Entries taken from a collection
"""
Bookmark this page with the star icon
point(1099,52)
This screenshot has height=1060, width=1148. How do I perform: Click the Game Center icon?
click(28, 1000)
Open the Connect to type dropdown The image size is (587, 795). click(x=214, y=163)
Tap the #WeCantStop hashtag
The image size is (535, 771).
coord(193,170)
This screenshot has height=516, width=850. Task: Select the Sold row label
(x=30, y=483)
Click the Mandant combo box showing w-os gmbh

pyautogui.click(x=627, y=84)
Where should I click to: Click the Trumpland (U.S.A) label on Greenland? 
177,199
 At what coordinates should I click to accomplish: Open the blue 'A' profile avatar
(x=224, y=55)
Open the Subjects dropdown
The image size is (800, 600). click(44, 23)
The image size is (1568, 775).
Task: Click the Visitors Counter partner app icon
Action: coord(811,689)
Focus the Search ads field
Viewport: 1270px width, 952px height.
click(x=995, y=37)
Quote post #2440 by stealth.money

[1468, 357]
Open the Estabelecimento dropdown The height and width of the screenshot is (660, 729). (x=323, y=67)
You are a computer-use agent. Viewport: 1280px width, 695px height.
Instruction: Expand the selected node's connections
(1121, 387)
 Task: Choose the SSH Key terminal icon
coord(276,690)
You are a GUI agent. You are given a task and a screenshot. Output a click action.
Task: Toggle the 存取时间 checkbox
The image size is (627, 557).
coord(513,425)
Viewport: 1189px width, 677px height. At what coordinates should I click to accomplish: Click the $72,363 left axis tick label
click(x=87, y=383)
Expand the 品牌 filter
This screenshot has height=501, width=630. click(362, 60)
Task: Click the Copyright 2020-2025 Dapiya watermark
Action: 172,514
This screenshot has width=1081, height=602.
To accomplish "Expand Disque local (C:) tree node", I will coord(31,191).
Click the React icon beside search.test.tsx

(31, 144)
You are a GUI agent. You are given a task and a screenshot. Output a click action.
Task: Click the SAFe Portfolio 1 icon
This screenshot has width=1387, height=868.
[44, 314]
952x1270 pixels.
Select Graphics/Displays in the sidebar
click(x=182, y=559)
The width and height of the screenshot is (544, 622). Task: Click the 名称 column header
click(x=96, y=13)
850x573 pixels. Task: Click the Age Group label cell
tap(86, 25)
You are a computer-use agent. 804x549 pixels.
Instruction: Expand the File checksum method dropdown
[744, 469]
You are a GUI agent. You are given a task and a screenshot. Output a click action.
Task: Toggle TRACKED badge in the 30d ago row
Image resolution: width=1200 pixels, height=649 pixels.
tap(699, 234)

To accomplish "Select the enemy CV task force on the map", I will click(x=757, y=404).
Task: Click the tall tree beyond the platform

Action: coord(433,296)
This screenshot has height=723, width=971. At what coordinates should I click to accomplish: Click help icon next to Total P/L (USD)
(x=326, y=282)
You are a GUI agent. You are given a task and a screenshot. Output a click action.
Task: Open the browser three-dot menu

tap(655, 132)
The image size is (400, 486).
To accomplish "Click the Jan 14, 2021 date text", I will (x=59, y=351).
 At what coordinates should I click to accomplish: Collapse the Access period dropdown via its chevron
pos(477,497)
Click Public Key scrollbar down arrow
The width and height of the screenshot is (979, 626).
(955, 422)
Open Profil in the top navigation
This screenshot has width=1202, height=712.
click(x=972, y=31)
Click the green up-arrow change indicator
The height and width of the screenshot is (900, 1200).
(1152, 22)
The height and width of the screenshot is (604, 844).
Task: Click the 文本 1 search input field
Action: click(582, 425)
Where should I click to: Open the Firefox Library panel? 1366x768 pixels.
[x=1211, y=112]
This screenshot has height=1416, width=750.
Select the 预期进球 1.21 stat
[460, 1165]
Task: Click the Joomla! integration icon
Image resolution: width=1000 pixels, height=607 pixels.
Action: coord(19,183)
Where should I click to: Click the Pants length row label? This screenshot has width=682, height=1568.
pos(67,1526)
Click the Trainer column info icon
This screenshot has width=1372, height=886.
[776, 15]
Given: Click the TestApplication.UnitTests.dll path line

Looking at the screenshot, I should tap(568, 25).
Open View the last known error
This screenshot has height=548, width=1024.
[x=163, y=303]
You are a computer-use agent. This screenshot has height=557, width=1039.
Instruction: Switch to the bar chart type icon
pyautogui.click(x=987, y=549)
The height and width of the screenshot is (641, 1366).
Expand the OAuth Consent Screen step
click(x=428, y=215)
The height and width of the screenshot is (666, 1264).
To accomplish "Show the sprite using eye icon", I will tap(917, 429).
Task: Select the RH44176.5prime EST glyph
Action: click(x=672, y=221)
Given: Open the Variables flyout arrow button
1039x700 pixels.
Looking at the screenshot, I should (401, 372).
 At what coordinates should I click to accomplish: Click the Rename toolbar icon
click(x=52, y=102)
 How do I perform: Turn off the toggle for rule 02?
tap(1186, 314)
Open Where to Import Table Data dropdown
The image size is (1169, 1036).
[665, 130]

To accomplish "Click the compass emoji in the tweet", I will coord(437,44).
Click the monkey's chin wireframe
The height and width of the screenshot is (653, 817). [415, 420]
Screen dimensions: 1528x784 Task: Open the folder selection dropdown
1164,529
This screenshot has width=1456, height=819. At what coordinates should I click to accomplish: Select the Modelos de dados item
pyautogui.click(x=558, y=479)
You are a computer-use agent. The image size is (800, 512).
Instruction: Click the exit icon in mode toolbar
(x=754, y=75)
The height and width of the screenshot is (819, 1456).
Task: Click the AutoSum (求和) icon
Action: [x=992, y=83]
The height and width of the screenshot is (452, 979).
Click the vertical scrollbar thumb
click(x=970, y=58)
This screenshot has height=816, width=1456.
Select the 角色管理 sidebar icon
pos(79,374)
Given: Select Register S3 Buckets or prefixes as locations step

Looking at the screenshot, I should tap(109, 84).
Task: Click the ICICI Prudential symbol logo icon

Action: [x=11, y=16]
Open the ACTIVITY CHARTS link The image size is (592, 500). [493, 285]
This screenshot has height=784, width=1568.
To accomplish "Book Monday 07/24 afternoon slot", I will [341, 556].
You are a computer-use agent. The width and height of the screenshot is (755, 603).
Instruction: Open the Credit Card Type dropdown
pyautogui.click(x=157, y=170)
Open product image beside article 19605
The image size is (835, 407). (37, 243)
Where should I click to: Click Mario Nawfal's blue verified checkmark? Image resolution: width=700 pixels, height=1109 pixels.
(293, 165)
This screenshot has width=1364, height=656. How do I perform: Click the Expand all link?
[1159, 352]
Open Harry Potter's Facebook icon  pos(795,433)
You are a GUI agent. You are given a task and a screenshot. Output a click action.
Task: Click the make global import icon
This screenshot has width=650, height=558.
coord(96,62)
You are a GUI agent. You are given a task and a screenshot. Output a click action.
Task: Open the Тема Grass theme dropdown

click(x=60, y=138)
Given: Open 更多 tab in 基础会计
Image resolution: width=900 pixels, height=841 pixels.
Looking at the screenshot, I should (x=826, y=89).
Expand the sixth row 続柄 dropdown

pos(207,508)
"""
● **TASK DETAILS**
Give the exact lines, and only those, from the line containing "850x573 pixels. Task: Click" through the line containing "Task: Toggle TRACKED badge in the 30d ago row" in the entries above.

● **YOUR RESPONSE**
850x573 pixels. Task: Click the Age Group label cell
tap(86, 25)
You are a computer-use agent. 804x549 pixels.
Instruction: Expand the File checksum method dropdown
[744, 469]
You are a GUI agent. You are given a task and a screenshot. Output a click action.
Task: Toggle TRACKED badge in the 30d ago row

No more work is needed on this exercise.